Educated at Eton College.
Cornet in the 13th Light Dragoons: 29th of October 1847.
Lieutenant: 20th of December 1850.
Captain: 26th of October 1854.
Retired, by the sale of his commission, on the 24th of August 1858.
Captain Smith served the Eastern campaign on 1854-55, including the battles of the Alma, Balaclava, Inkerman and the Siege and fall of Sebastopol. (Medal and Clasps, Sardinian War Medal and the Order of the Medjidie, 5th Class.)
Rode as Acting Adjutant at Balaclava, no successor having been appointed for Thomas Irwin.
He had lost part of his right hand from a shooting accident at Belturbet, Ireland, just before the war (but he was allowed to continue in the service) and could not draw his sword. He had an iron guard made to fit over his wrist to enable him to do so, but in the dark of the morning he could not find it in the tent and turned out without it.
During the battle, un-armed as he was, he found himself separated from his men, and brought to a stand-still by three Russian Lancers, one on each side and one in front. The Lancer on his right hesitated for a moment, and left him with only two to look after. The man on his left attacked first, but he tried to turn off his point with the upper part of his bridle-arm at the cost of a mere scratch from the lance-blade. At the same moment almost, the man in front gave a point at his chest.
Unable to guard himself without dropping his bridle-reins, and mounted as he was, on a good hunter, he jumped straight on to his assailant. The lance-point luckily hit on a bone and came out as the Russian went down, and before the other two could renew their attack a party of the 11th Hussars came to his rescue. He was the only officer who rode in the Charge who came back on his original horse."

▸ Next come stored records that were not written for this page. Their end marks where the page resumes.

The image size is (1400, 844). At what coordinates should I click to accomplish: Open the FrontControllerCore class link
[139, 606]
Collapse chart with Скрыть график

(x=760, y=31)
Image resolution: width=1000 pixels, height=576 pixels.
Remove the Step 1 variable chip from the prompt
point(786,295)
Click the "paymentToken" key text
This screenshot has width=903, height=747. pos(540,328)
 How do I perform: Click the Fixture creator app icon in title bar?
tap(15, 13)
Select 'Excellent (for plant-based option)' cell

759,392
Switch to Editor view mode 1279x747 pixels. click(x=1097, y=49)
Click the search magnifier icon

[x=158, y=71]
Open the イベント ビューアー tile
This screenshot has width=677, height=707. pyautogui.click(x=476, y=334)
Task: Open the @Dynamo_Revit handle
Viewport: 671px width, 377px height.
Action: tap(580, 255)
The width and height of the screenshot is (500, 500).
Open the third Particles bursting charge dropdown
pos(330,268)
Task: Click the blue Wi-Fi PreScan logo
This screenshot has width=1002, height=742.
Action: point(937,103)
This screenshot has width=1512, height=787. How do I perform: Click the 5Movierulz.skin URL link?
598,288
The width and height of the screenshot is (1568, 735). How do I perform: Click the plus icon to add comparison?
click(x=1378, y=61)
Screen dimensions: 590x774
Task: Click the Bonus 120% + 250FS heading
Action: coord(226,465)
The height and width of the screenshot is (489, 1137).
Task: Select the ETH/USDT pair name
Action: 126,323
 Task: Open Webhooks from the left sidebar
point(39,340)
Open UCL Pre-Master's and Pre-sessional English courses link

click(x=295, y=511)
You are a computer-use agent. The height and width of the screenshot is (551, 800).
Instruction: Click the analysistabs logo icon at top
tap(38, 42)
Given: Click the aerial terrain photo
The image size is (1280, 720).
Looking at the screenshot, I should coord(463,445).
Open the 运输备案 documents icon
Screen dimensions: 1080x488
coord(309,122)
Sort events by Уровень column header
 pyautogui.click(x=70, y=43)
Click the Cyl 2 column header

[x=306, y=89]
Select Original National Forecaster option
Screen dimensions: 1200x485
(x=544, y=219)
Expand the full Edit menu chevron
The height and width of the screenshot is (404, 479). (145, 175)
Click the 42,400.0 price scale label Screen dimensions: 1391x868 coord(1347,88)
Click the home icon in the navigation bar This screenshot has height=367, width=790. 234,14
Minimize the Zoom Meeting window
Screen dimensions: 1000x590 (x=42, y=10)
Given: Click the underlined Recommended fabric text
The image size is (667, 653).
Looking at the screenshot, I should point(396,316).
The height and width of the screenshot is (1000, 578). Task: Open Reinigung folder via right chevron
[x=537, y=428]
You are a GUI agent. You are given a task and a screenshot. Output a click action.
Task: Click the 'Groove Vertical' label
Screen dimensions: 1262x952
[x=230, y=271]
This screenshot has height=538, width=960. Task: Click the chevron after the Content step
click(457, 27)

Sir Evelyn Wood, in his book, The Crimea in 1854, and 1894, tells a slightly different story:
"Lieutenant Percy Smith, 13th Light Dragoons, from an accident to his right hand, carried merely a dummy sword in his scabbard. While leading his men on the far side of the Russian battery, a Russian soldier, perceiving that he had no sword, galloped up alongside, and resting his carbine on the left arm, pressed the muzzle close to Smith's body as the two horsemen galloped, locked together.
Smith presently finding the suspense intolerable, struck out with his maimed hand at the Russian's face, and the carbine going off, the bullet passed over Smith's head, his opponent then leaving him alone."
In his Recollections of a Young Soldier, 1228 Harry Powell, 13th Light Dragoons, describes Lieutenant Smith during the failed attempt to locate Russian troops in the area of Silistria and the Danube river, the so-called "Sore-Back Reconnaissance" of June/July 1854:
"During this, Lord Cardigan and a young subaltern, Lieutenant Percy Smith, went out on a separate patrol. On the return journey some of the horses were so knocked up that after examining them Lord Cardigan ordered Lieutenant Smith to remain behind with twelve of the worst of them and come on the next morning to rejoin the main party.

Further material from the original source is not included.